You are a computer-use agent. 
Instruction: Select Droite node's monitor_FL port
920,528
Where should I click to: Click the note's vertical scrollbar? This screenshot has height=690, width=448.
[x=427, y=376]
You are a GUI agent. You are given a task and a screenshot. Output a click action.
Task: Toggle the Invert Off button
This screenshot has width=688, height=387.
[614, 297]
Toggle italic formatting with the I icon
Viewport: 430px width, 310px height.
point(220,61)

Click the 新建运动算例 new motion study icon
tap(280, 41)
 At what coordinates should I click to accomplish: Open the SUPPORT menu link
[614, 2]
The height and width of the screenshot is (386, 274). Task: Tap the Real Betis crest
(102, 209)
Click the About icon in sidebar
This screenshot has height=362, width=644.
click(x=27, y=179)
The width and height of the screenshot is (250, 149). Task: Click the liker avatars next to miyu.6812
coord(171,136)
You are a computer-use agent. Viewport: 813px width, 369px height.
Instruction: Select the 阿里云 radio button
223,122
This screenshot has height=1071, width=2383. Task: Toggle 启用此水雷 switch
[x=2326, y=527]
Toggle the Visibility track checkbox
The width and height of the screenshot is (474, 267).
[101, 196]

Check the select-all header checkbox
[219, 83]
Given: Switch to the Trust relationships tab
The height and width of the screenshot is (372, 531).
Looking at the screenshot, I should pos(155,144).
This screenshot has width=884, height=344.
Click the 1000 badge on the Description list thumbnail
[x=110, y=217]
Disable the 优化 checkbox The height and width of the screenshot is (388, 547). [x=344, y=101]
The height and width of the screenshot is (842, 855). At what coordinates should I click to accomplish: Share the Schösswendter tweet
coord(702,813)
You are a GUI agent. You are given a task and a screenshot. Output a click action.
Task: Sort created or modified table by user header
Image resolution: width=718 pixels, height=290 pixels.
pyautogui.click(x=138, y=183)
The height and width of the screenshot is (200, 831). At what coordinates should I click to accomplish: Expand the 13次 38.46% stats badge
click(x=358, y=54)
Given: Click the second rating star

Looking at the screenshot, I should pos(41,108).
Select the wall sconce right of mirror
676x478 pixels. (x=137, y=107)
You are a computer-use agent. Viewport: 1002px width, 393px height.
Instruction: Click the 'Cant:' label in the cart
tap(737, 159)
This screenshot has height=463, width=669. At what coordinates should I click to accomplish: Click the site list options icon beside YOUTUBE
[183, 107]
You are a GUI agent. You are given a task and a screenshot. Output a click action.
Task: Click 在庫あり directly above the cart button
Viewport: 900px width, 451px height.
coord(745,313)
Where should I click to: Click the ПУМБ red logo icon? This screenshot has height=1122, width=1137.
◇ ◇ ◇
PROBLEM TO SOLVE.
Exact copies of all the entries above are required.

SOLVED PROBLEM.
You are a computer-use agent. 
Instruction: Select Droite node's monitor_FL port
920,528
Where should I click to: Click the note's vertical scrollbar? This screenshot has height=690, width=448.
[x=427, y=376]
You are a GUI agent. You are given a task and a screenshot. Output a click action.
Task: Toggle the Invert Off button
This screenshot has width=688, height=387.
[614, 297]
Toggle italic formatting with the I icon
Viewport: 430px width, 310px height.
point(220,61)

Click the 新建运动算例 new motion study icon
tap(280, 41)
 At what coordinates should I click to accomplish: Open the SUPPORT menu link
[614, 2]
The height and width of the screenshot is (386, 274). Task: Tap the Real Betis crest
(102, 209)
Click the About icon in sidebar
This screenshot has height=362, width=644.
click(x=27, y=179)
The width and height of the screenshot is (250, 149). Task: Click the liker avatars next to miyu.6812
coord(171,136)
You are a computer-use agent. Viewport: 813px width, 369px height.
Instruction: Select the 阿里云 radio button
223,122
This screenshot has height=1071, width=2383. Task: Toggle 启用此水雷 switch
[x=2326, y=527]
Toggle the Visibility track checkbox
The width and height of the screenshot is (474, 267).
[101, 196]

Check the select-all header checkbox
[219, 83]
Given: Switch to the Trust relationships tab
The height and width of the screenshot is (372, 531).
Looking at the screenshot, I should pos(155,144).
This screenshot has width=884, height=344.
Click the 1000 badge on the Description list thumbnail
[x=110, y=217]
Disable the 优化 checkbox The height and width of the screenshot is (388, 547). [x=344, y=101]
The height and width of the screenshot is (842, 855). At what coordinates should I click to accomplish: Share the Schösswendter tweet
coord(702,813)
You are a GUI agent. You are given a task and a screenshot. Output a click action.
Task: Sort created or modified table by user header
Image resolution: width=718 pixels, height=290 pixels.
pyautogui.click(x=138, y=183)
The height and width of the screenshot is (200, 831). At what coordinates should I click to accomplish: Expand the 13次 38.46% stats badge
click(x=358, y=54)
Given: Click the second rating star

Looking at the screenshot, I should pos(41,108).
Select the wall sconce right of mirror
676x478 pixels. (x=137, y=107)
You are a computer-use agent. Viewport: 1002px width, 393px height.
Instruction: Click the 'Cant:' label in the cart
tap(737, 159)
This screenshot has height=463, width=669. At what coordinates should I click to accomplish: Click the site list options icon beside YOUTUBE
[183, 107]
You are a GUI agent. You are given a task and a screenshot. Output a click action.
Task: Click 在庫あり directly above the cart button
Viewport: 900px width, 451px height.
coord(745,313)
Where should I click to: Click the ПУМБ red logo icon? This screenshot has height=1122, width=1137.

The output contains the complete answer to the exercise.